I realize I'm just making up numbers but again, my only point was just that I don't understand people (other than those who make money off these kids) who argue against this sort of thing.

posted by DudeDykstra at 10:37 PM on April 02, 2013

Don't force them to go to college if a pro team wants them.

That's the NBA's doing, not the NCAA.

posted by grum@work at 10:42 PM on April 02, 2013

That's the NBA's doing, not the NCAA.

And to be fair, the Pro Leagues in the money sports are just as much a reason why this isn't happening as the colleges themselves, since the pros enjoy having a minor league system they don't have to pay for.

posted by Bonkers at 11:48 PM on April 02, 2013

It's a matter of degrees - $50-100,000 a year in tuition, room and board might seem like a lot except when you look at the sheer volume of revenue being generated by their activity.

"Shaq is rich. The white man who signs his check is wealthy."

The system persists because enough people first and foremost enjoy the myth of the true amateur, the scholar-athlete, and the transformative coach; as a result, they accept the "traditional answer" about scholarships because that perpetuates the myth. The mythology precedes the rationalisation, as it has done throughout the history of formalised amateurism in sport.

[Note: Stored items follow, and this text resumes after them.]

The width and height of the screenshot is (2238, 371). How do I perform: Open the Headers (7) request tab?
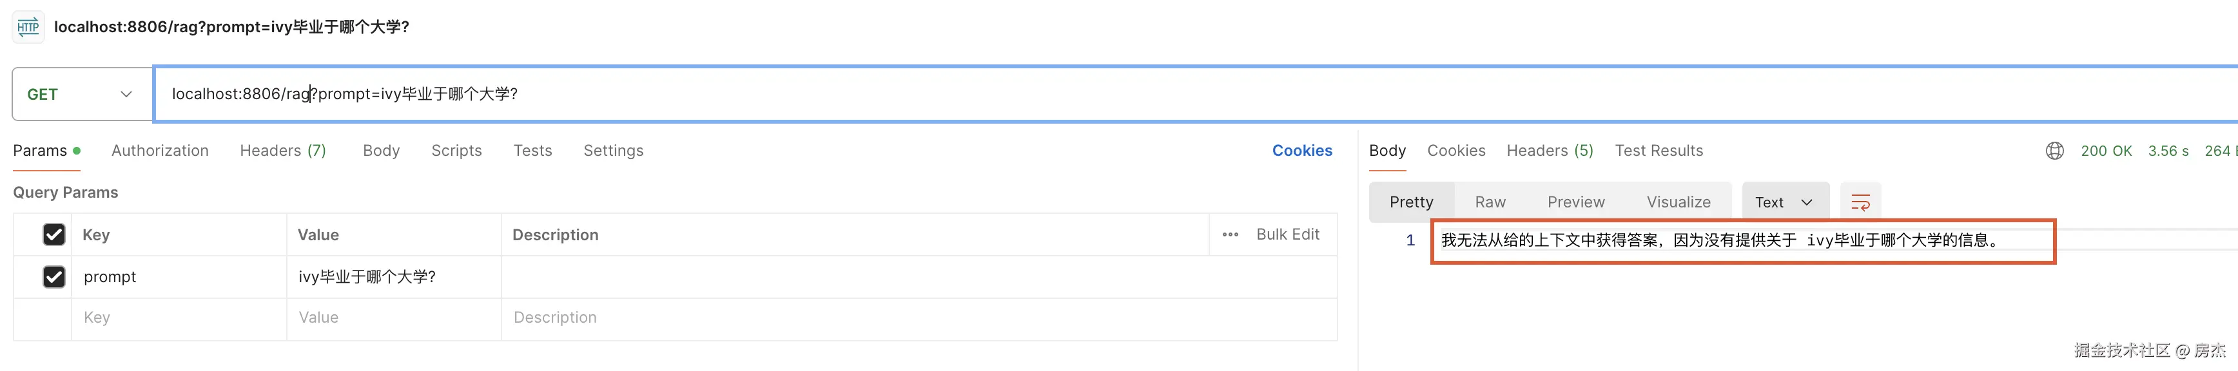click(282, 151)
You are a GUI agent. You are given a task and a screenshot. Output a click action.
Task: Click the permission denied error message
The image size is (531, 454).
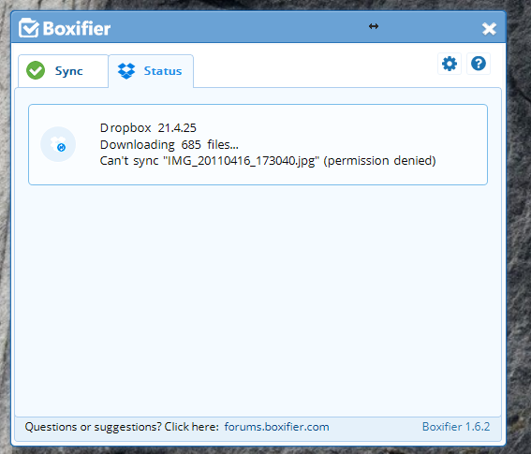268,160
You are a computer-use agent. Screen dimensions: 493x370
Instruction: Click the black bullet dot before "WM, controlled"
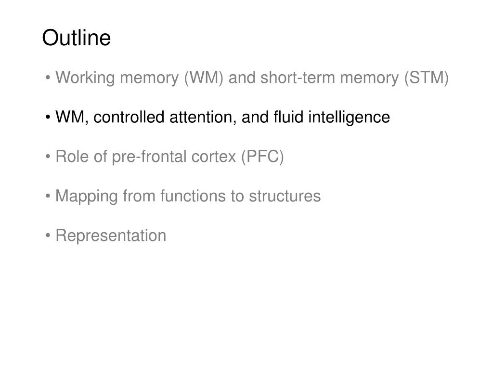(48, 117)
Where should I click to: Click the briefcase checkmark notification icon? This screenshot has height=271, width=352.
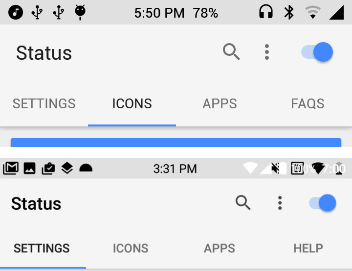tap(48, 169)
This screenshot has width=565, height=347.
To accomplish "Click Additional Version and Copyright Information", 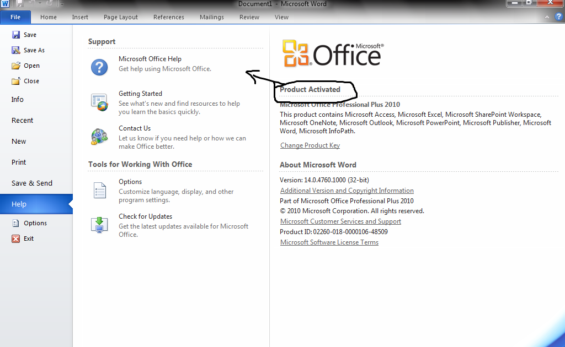I will (347, 190).
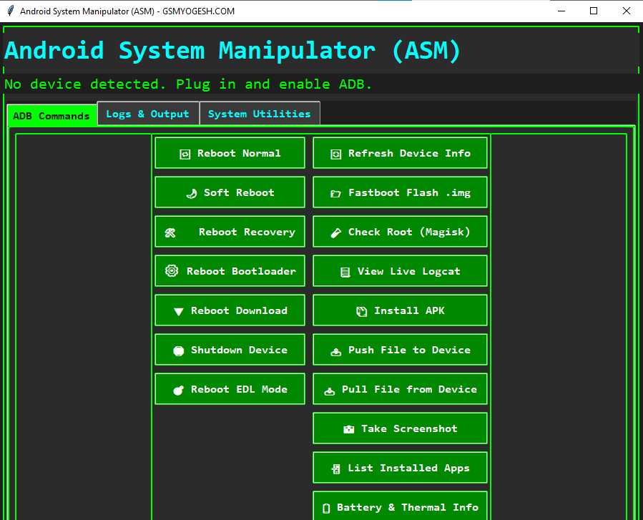643x520 pixels.
Task: Click the Reboot Bootloader gear icon
Action: [171, 270]
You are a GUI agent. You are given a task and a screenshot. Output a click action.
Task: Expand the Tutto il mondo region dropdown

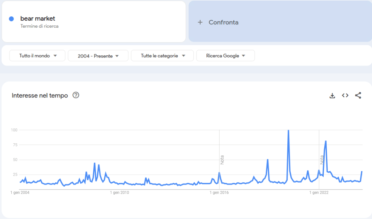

posted by etagloh at 12:32 AM on April 03, 2013

That's the NBA's doing, not the NCAA. Yeah, except they did it only after so many of the best potential players started skipping college entirely. And I may be misremembering but I recall there being substantial pressure from the NCAA to put this rule in place.

posted by billsaysthis at 11:35 AM on April 03, 2013

There's no NCAA rule, so you are misremembering it. The NFL and NBA don't discourage kids from going straight to the pros from high school because they care, they do it because it reduces the risk in drafting.